Its natural habitats are tropical dry forests, tropical dry shrubland, tropical moist shrubland, and pastureland, from sea-level up to 2400 meters. Until recently it had adjusted to human-modified habitats well, moving into orchards, lawns, suburban areas and other cultivated land.

==Behaviour and ecology==
The black-winged myna feeds on a variety of items, including fruit, nectar and insects. It feeds in small groups and in pairs, both in trees and on the ground. It roosts communally at night in groups, sometimes with other starling species like the Bali myna. It is a seasonal breeder, although the exact timing of the breeding season varies by location. Birds in west Java breed from March to May, but in east Bali the season is around June. They are apparently monogamous, nesting in a twig lined hole amongst rocks or in a tree.

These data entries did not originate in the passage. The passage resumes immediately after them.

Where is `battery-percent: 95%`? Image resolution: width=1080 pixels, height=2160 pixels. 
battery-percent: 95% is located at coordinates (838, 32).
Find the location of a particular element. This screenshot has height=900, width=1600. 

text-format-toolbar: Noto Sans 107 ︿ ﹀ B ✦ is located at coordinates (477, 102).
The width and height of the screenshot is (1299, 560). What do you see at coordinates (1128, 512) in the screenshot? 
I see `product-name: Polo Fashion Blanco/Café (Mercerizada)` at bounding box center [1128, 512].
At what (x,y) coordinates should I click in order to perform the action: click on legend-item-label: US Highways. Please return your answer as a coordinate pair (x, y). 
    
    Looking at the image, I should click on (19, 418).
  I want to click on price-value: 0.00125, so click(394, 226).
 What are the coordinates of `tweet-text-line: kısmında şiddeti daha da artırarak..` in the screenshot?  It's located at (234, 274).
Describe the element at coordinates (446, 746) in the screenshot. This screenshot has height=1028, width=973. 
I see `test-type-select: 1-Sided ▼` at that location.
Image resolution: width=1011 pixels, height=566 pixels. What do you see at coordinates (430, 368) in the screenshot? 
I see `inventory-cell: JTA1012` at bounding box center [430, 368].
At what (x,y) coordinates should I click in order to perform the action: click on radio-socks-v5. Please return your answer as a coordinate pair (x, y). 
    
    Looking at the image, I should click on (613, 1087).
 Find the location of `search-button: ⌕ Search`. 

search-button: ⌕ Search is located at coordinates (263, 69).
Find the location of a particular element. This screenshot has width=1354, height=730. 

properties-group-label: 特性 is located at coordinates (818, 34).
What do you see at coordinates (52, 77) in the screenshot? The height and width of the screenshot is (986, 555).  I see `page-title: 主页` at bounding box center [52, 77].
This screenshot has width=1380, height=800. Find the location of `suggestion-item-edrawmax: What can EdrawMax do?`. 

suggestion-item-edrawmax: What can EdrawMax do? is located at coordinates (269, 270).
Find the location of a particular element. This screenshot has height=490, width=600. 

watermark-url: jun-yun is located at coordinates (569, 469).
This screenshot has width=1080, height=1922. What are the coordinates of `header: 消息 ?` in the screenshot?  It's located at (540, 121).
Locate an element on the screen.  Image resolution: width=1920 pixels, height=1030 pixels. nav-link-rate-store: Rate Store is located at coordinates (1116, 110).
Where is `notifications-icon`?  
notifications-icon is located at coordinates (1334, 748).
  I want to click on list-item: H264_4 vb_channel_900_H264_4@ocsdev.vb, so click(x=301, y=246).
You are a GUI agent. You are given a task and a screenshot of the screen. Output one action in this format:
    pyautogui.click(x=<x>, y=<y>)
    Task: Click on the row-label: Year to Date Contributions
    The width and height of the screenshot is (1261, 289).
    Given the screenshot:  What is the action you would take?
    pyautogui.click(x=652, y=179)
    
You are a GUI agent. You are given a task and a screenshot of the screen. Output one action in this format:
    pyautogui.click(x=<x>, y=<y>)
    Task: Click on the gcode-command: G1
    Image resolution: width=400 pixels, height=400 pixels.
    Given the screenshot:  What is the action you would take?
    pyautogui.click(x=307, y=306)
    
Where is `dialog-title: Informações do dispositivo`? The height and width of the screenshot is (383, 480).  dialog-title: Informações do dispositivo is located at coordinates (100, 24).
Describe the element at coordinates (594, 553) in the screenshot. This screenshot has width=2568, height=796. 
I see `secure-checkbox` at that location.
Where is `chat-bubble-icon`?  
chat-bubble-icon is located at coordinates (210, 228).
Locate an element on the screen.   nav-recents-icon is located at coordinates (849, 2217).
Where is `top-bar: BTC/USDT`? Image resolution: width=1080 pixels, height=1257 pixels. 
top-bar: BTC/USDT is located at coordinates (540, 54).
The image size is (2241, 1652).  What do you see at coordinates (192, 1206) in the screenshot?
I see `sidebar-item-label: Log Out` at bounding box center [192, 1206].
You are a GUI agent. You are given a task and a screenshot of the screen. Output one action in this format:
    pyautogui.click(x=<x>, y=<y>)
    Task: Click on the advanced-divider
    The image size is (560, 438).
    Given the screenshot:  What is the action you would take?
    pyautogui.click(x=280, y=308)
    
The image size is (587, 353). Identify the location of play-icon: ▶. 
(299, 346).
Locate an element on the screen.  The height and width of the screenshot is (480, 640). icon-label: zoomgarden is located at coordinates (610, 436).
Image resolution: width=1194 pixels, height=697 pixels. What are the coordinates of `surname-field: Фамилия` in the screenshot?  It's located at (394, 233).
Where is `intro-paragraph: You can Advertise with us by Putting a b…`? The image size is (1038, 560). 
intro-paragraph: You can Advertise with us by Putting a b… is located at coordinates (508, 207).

==Status and conservation==
The black-winged myna was once an abundant bird, so much so that it was considered a potential rival and threat to the threatened Bali myna. The species has declined, however, for much the same reasons as the Bali myna, principally collection for the caged-bird trade. The black-winged myna is one of the most popular species among collectors; in recent years the number of birds entering the trade has declined as they have become increasingly rare in the wild. It is believed that the population has declined by at least 80% over the last 10 years. The species is also potentially threatened by changes in agricultural processes, and scientists are also concerned about genetic variation being lost as escapees mix the three subspecies. Escapees of this species briefly formed a breeding population in Singapore, but that population is now thought to be extinct. A captive breeding program has been started at Cikananga Wildlife Rescue Center in West Java, and produced 200 chicks by 2012. Twenty-five of these birds were used to supplement the wild population, using nest boxes that local villages had produced. Several reintroductions were planned, one at Antam Pongkor Gold Mine in Gunung Halimun Salak National Park and another Rawadanau Nature Reserve in Banten Province, though the former was setback after the property was transferred to national park authorities, who immediately relaxed trapping prevention, resulting in the decline from forty individuals to eight.